Sarofim parted ways with Eclipse Development and presented a scaled-back version of the project that the commission voted down in 2017. Commissioners said more studies needed to be done on the project’s overall impacts to South Maui, including traffic and cultural concerns.
On Monday night, Ke’eaumoku Kapu, a lineal descendant of the area and chief executive officer of Aha Moku O Maui Inc., said that “a lot of work got to be done yet.”
“You cannot just come over here in the community and say, ‘This is what we going do, this is how our thing going look like,’ ” Kapu said. “But I like know what’s underground. . . . It’s good that we listening to this project over here, but our biggest concern is how you guys can even put anything down on a plan when you never address the specific area itself.”

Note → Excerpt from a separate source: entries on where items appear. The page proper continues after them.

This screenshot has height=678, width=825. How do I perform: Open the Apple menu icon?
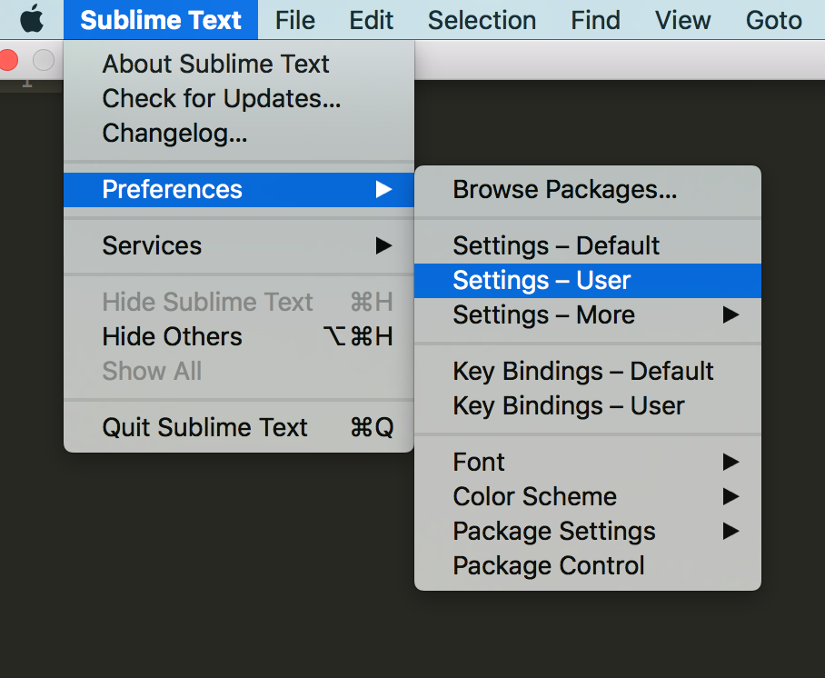coord(32,19)
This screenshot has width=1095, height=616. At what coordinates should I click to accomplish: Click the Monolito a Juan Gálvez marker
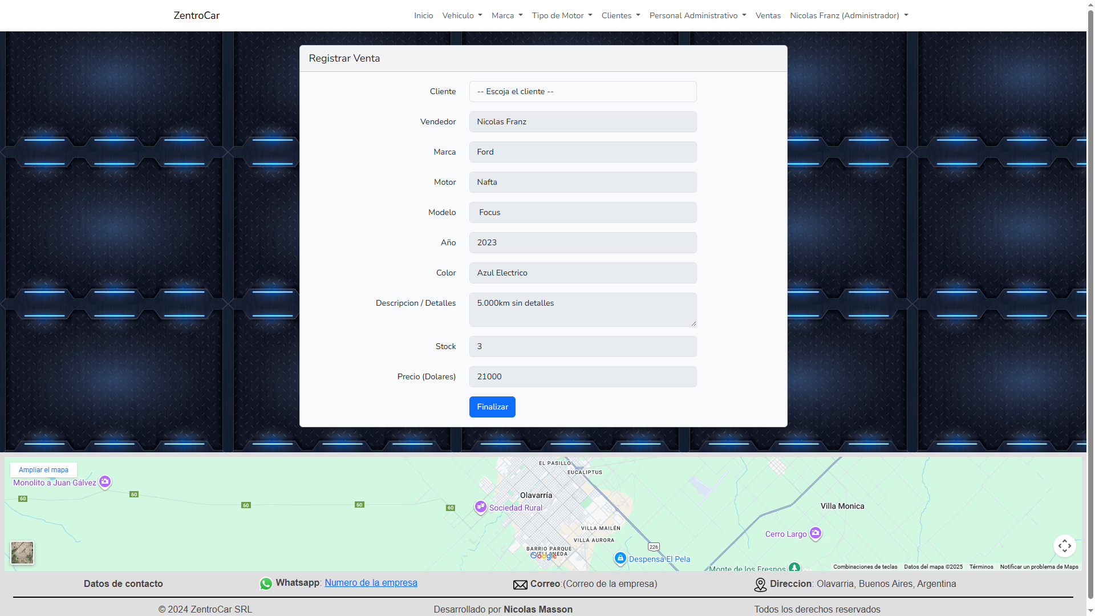[x=105, y=481]
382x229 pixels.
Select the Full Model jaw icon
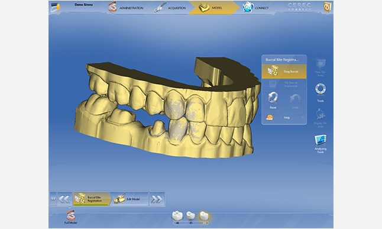(x=70, y=216)
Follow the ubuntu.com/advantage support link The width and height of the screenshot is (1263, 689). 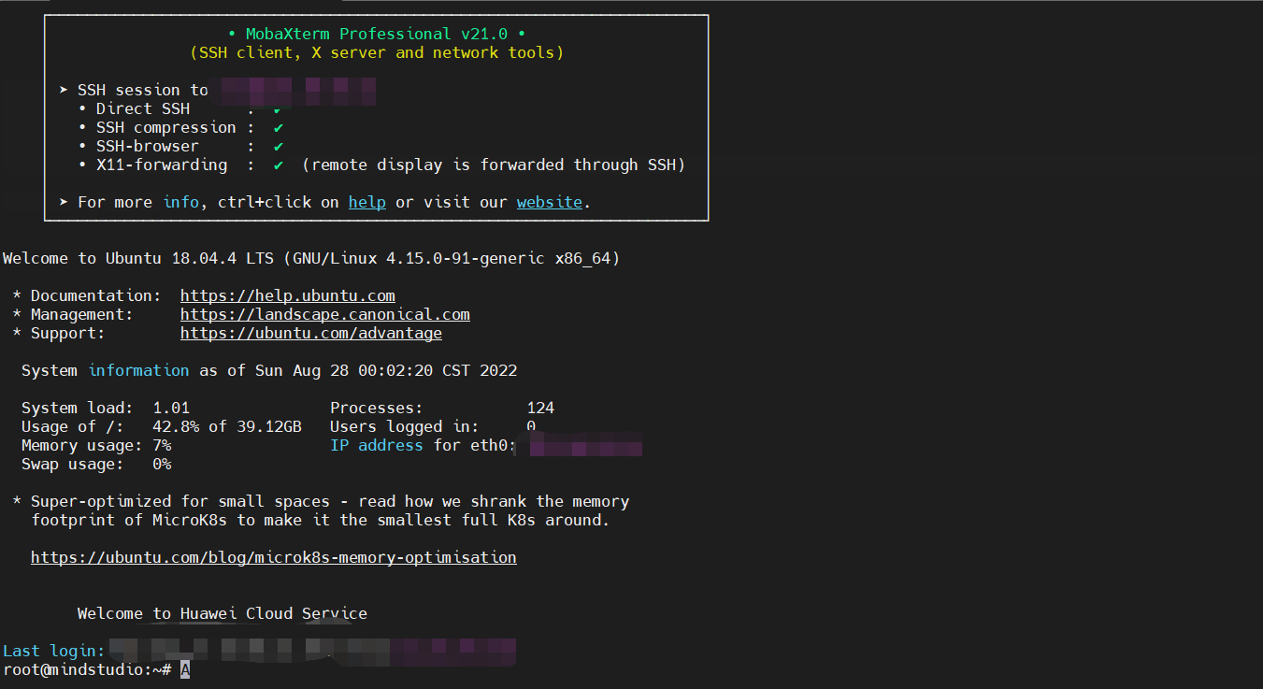(310, 333)
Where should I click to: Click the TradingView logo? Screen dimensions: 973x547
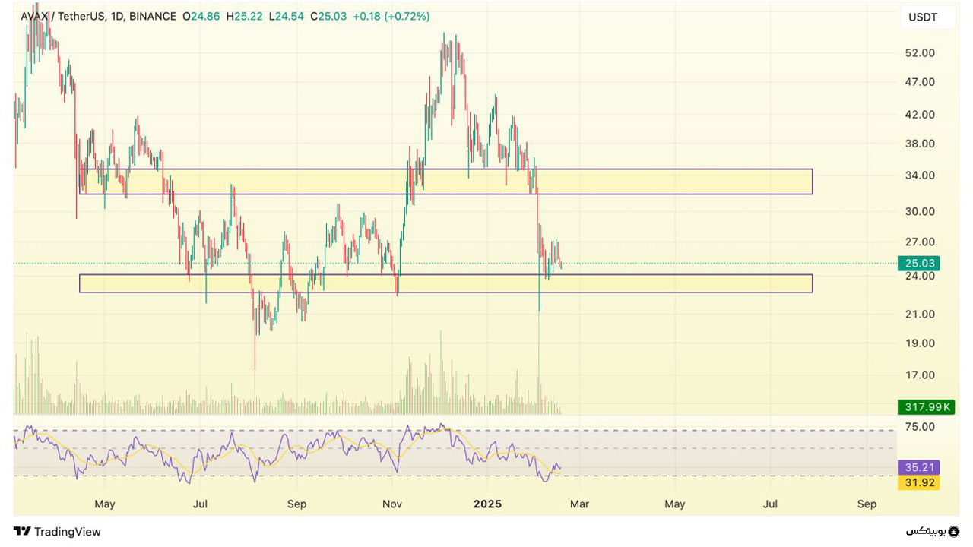pyautogui.click(x=57, y=532)
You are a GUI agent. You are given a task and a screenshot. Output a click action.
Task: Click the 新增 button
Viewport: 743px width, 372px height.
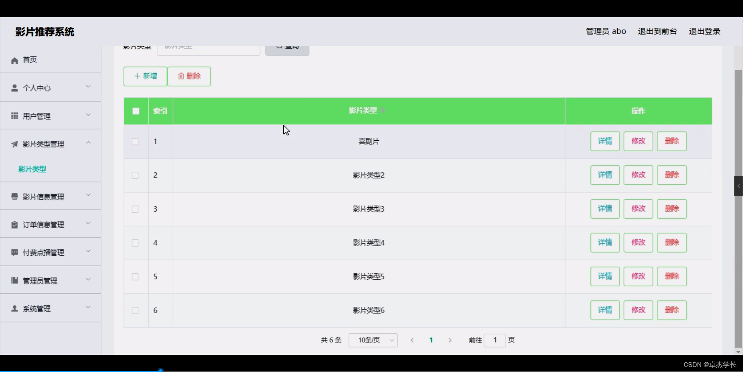[x=145, y=76]
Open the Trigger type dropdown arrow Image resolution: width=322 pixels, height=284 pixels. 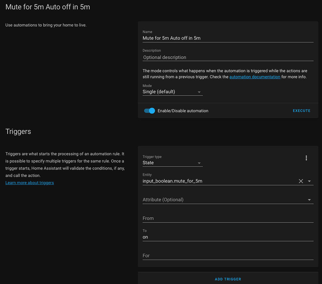point(199,163)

Kapu said he wanted developers to better investigate historic sites in the area before building such an “intrusive” project.
Cody Nemet Tuivaiti, a member of the Kula Kai Aha Moku Council, said he felt that “community concerns have overlooked cultural concerns and environmental concerns for a long, long time.”
“A lot of people don’t know about Land Commission awards, don’t know about the history, the connection that kanaka have had in these areas,” he said. “Because of that, the research that you guys may be doing, it conflicts things we already know. I think only now we starting for come together at the table.”
Mike Moran, president of the Kihei Community Association, said Tuesday that the association wouldn’t object to housing and a medical facility if that was truly a community need. However, he said that “the first thing we believe you have to do is you have to satisfy the cultural interest.” Moran said the association can’t support the project as it is “because it seems to us that they don’t have the buy-in” from Native Hawaiian families like Kapu’s.
Tina Wildberger, South Maui’s newly elected state representative, described the current project as “inappropriate.” Wildberger, who owns Kihei Ice Inc. in the nearby Kihei Commercial Center, said there are plenty of empty units in her complex and in South Maui in general. She didn’t think more retail space would serve the community.
“With all of the empty retail and light industrial and commercial space, it just doesn’t make sense to continue to add to that,” Wildberger said. “I just don’t think our community can support it. The businesses that are already here are already struggling during low tourism times. I just don’t think economically it makes sense.”
Lake said after the meeting that the current plans are not final and that developers want to “continue the dialogue” with the community, particularly with lineal descendants. He said architects were already working to modify the plans based on feedback from Monday’s meeting. Lake acknowledged that the perception of the former “megamalls” plan still lingers.
“I think what we’re up against is a project that had some history, and to reset that has been part of our challenge,” he said. “We’re excited to do something really special that I think is consistent with what the community’s seeing.”
Lake said developers are hoping to bring a more concrete plan to the commission in December.